Rob dan banjir menjadi masalah yang terus berulang setiap tahun di sejumlah wilayah di Jawa Tengah. Oleh karena itu, calon Gubernur Jawa Tengah Ganjar Pranowo memprioritaskan persoalan tersebut untuk segera ditangani. Dia memantau proses normalisasi Kanal Banjir Timur (KBT) dan Kolam Retensi Kaligawe (KRK), Kamis (8/3).
Normalisasi dimulai dengan pembebasan bantaran sungai dari bangunan. Sebagian kios-kios pedagang kaki lima dan rumah mulai kosong. Jembatan kayu yang menghubungkan Jalan Sawah Besar dan Jalan Barito sudah ditutup.
"Kios PKL dan rumah-rumah di Kelurahan Sawah Besar sudah mulai pindah. Tapi yang Kelurahan Kaligawe belum," kata Slamet Untung (61) warga setempat.

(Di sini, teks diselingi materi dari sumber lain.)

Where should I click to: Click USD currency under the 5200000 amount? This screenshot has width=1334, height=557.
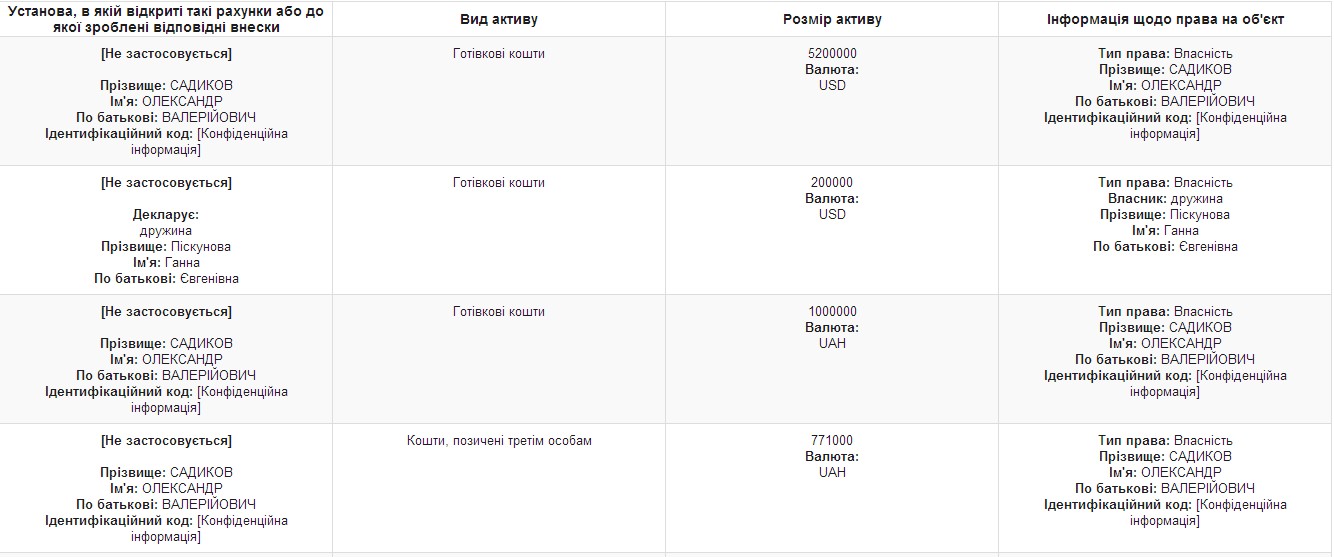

Sedangkan proyek kolam retensi di area Rusunawa Kaligawe sudah hampir selesai. Menurut Agung Pusmargiono, mandor proyek, pekerjaan sedang dikebut dengan target Agustus tahun ini.
"Sekarang ini penyelesaian pintu air, kolam retensi ini akan membantu menyedot air yang biasanya bikin banjir di Kaligawe. Air Kaligawe akan disedot lalu dialirkan ke KBT," kata Agung.
Satu lagi kolam retensi yang sedang dibangun di Banjardowo, Genuk. Kolam ini akan menyedot air rob dan banjir di sekitar Genuk untuk dialirkan ke Kali Babon.
Melihat pencapaian pembangunan tersebut, Ganjar mengaku puas genangan air sudah surut. Sebelumnya banjir di Kaligawe dan Genuk berlangsung lebih dari sebulan. Genangan dan jalan rusak membuat macet pengguna jalan.
"Saya menerima banyak aduan terkait banjir di Kaligawe, dan saya sudah ngomong ke Kementerian PUPR dan direspons cepat dengan mengirim lima pompa berkapasitas besar sebagai solusi jangka pendek," ujarnya.
Ganjar juga sempat mengunjungi beberapa rumah yang rusak parah akibat terendam air di RT 4 RW 1 Kampung Kisiksari Kelurahan Bandarharjo, Kecamatan Semarang Utara.
Ganjar menemui salah satu pemilik rumah, Muayanah (50). Janda beranak tiga itu mengeluhkan kondisi rumahnya yang hampir tiap hari kemasukan air.
"Kalau tidak hujan air saja masuk apa lagi kalau hujan, masuk tinggi sampai kasur kami tidak bisa tidur," kata penjual makanan itu.
Menurut Ganjar, penanggulangan rob dan banjir di Semarang butuh waktu karena saat ini satu persatu proyek sedang dikerjakan. Selain normalisasi KBT dan kolam retensi, akan dibangun tanggul laut di sepanjang pesisir Semarang hingga Demak. Tanggul yang difungsikan juga sebagai jalan tol tersebut akan membendung air rob agar tidak masuk ke daratan.